Every time a public figure speaks these days, smartphones are there to record the speech.
A key question: Is this legal?
That was the issue addressed recently by the U.S. Court of Appeals for the Seventh Circuit in American Civil Liberties Union of Illinois v. Alvarez, a May 8 opinion.
The court reviewed a challenge to the Illinois eavesdropping statute that was first adopted and then amended before the invention of smartphones put digital video recorders in everyone’s hands. It makes it a felony to audio record “all or any part of any conversation” unless all parties to the conversation give their consent, and includes any oral communication regardless of whether the communication was intended to be private.

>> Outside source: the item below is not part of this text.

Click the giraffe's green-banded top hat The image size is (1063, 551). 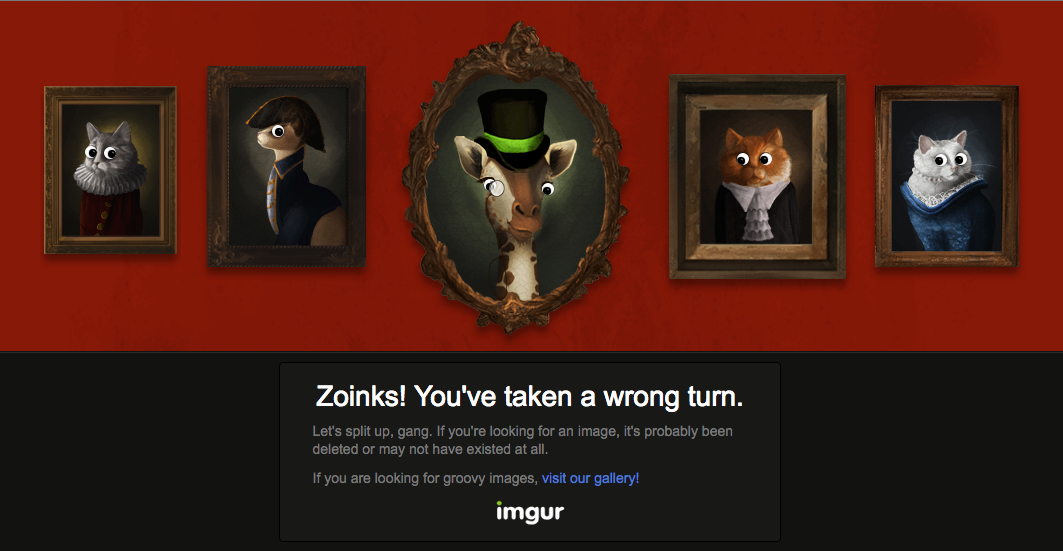click(x=512, y=128)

In Chicago, citizens had started a “police accountability program,” which included plans to openly make audiovisual recordings of police officers performing their duties in public places and — a fact that makes the statute applicable — speaking at a volume audible to bystanders. The persons who started or wished to participate in the program feared that they would be subject to prosecution. The ACLU challenged the law on First Amendment grounds on their behalf.
This case raised two separate First Amendment claims: free speech and freedom of the press. The court concluded that the “expansive reach” of the Illinois “statute is hard to reconcile with basic speech and press freedoms.” The court reasoned that audio and audiovisual recording are modes of expression “commonly used for the preservation and dissemination of information and ideas.” As a result, the ability to make an audio or audiovisual recording is “necessarily included within the First Amendment’s guarantee of speech and press rights as a corollary of the right to disseminate the resulting recording.” In other words, the court reasoned, the right to publish or broadcast an audio or audiovisual recording would be meaningless if it did not include the right to make the recording in the first place. The court explained:
By way of a simple analogy, banning photography or note-taking at a public event would raise serious First Amendment concerns; a law of that sort would obviously affect the right to publish the resulting photograph or disseminate a report derived from the notes. The same is true of a ban on audio and audiovisual recording.

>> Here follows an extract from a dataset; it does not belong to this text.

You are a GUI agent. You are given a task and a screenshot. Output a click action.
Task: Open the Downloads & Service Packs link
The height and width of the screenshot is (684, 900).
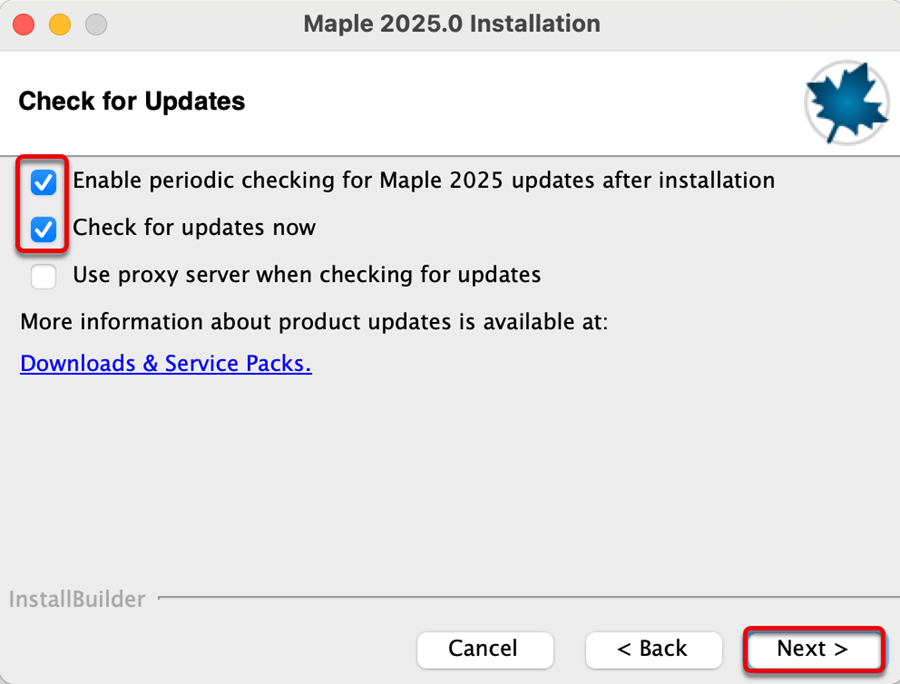tap(166, 364)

The court relied upon the U.S. Supreme Court’s campaign finance decision in Citizens United v. FEC (2010). Citizens United, in this view, stands for the proposition the state may not regulate free speech through prohibiting the creation or dissemination of expressive materials. In the campaign finance cases, for example, the Supreme Court held that the First Amendment protected raising and spending money in support of political speech. This facilitates the resulting political speech. The court, relying on this reasoning, said, “Restricting the use of an audio or audiovisual recording device suppresses speech just as effectively as restricting the dissemination of the resulting recording.”
In regards to the Illinois statute, prohibiting the recording of events in public would unconstitutionally restrict the type of information — including information about public officials performing government functions — that might later be published or broadcast. This not only implicates free speech rights, but free press rights. The ability of news organizations to gather information, particularly news and information about government affairs, would be unconstitutionally restricted by a prohibition on recordings of public events.
The Seventh Circuit opinion is not the first to address this issue. In 2011 the First Circuit, in Glik v. Cunniffe, held that there is a constitutionally protected right to videotape police carrying out their duties in public. The First Circuit said, “Gathering information about government officials in a form that can readily be disseminated to others serves a cardinal First Amendment interest in protecting and promoting the free discussion of governmental affairs.”
The state of Illinois attempted to justify the law on the grounds that the law is necessary to protect conversational privacy. While this is a legitimate governmental purpose, it did not apply in this case because the proposed monitoring of the police was not designed to surreptitiously record otherwise private communications. Instead, the privacy interests are not implicated by people appearing in public places and speaking at a volume audible to bystanders. And, significantly, the state could not identify an interest served by protecting against audio recordings when photographs and silent videos would not be prohibited by the statute.
Based on this decision, it appears that the recording of President Barack Obama by a cell phone when he gives a public speech is protected by the First Amendment free speech and free press guarantees. Laws, like the law in Illinois, that seek to restrict recordings of public officials in public spaces are likely to be found unconstitutional.